Es zeigt sich: Als Sophie noch Lust hatte, waren die beiden noch fest entschlossen, die Aufgaben in der jungen Familie partnerschaftlich zu teilen. Spätestens seit das zweite Kind da ist, sind diese Hoffnungen zerstört. Markus Witte arbeitet den ganzen Tag als Ingenieur, macht eine Menge Überstunden, kehrt abends spät zurück, meistens wenn die Kinder schon im Bett sind. Dann will er entspannen – am liebsten mit seiner Frau. Aber darauf hat sie keine Lust, denn sie ist wütend. In ihren Augen kuscht ihr Mann vor dem herrischen Chef, der immer wieder Überstunden anordnet, und hat das Ziel, ein zugewandter Mann und Vater zu sein, verraten.
Markus Witte will sich rechtfertigen, als er seine Frau so hört. "Wir brauchen doch das Geld, das ich verdiene!" sagt er. "Ständig redest du über neue Anschaffungen - wer soll die denn bezahlen?" Die Psychologin hört aber auch die Anstrengung und Niedergeschlagenheit, die bei seiner Rede mitschwingen und teilt ihm diese mit. In diesem Moment fühlt der Mann sich erstmals verstanden und kann schließlich eingestehen: "Ja, ich fühle mich unzulänglich. "Ich kann diese Anforderungen von allen Seiten nicht mehr erfüllen. Spannender Sex, so stellt sich im Verlauf weiterer Beratungsstunden heraus, sei ihm da wie eine Lösung erschienen: "Damit wollte ich mir und meiner Frau beweisen, dass er immer noch was bewegen kann. Dass ich stark bin. Dass ich meinen Mann stehe".

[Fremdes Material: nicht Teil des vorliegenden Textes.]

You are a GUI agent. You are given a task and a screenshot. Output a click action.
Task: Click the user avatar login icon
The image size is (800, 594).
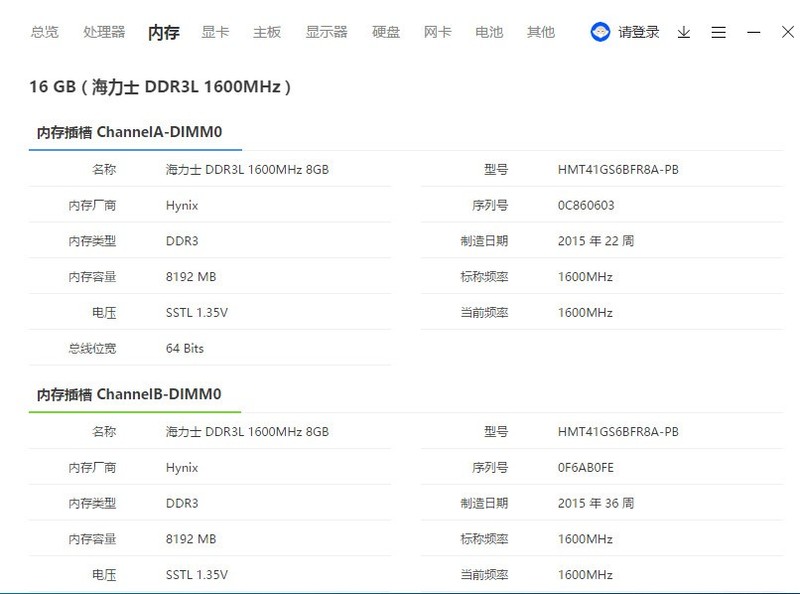pos(599,31)
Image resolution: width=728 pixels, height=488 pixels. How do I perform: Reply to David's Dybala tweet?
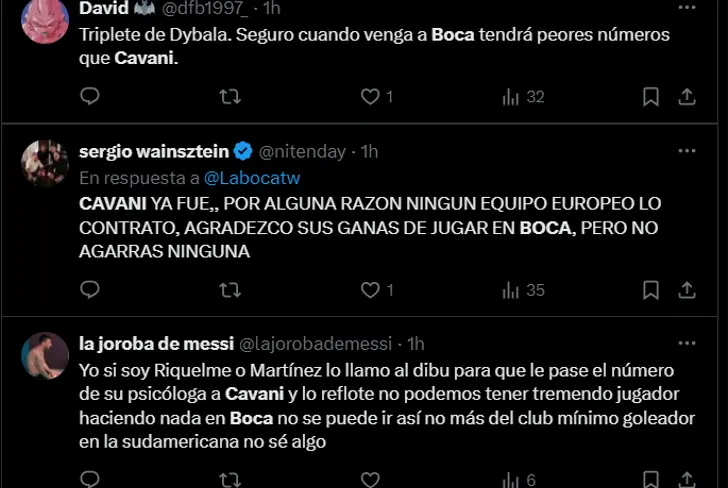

Das sexuelle Problem war im Grunde nur ein Symptom für ein Zusammenleben, in dem es keine Lebenslust mehr gab. Therapeutin Cornelia Hähnelt sucht dann gemeinsam mit dem Paar nach Wegen, wie es wieder Lust am Leben gewinnen kann. Markus Witte beschließt, seinen nun Chef öfter entgegenzutreten und Überstunden abzulehnen. Er will sich auch auf andere Stellen bewerben, auch wenn er dort weniger verdienen sollte. Sophie Witte will möglichst bald in ihren Beruf als Logopädin zurückzukehren und die Kinder öfter von einer Kinderfrau betreuen zu lassen. Und das auch am Wochenende, damit Markus und sie wieder miteinander ausgehen können: mit Freunden, zum Tanzen, ins Kino oder einfach nur auf ein Glas Wein. Sich gegenüber sitzen, sich zuhören, sich in die Augen schauen, wieder in Berührung kommen. Nicht mehr und nicht weniger.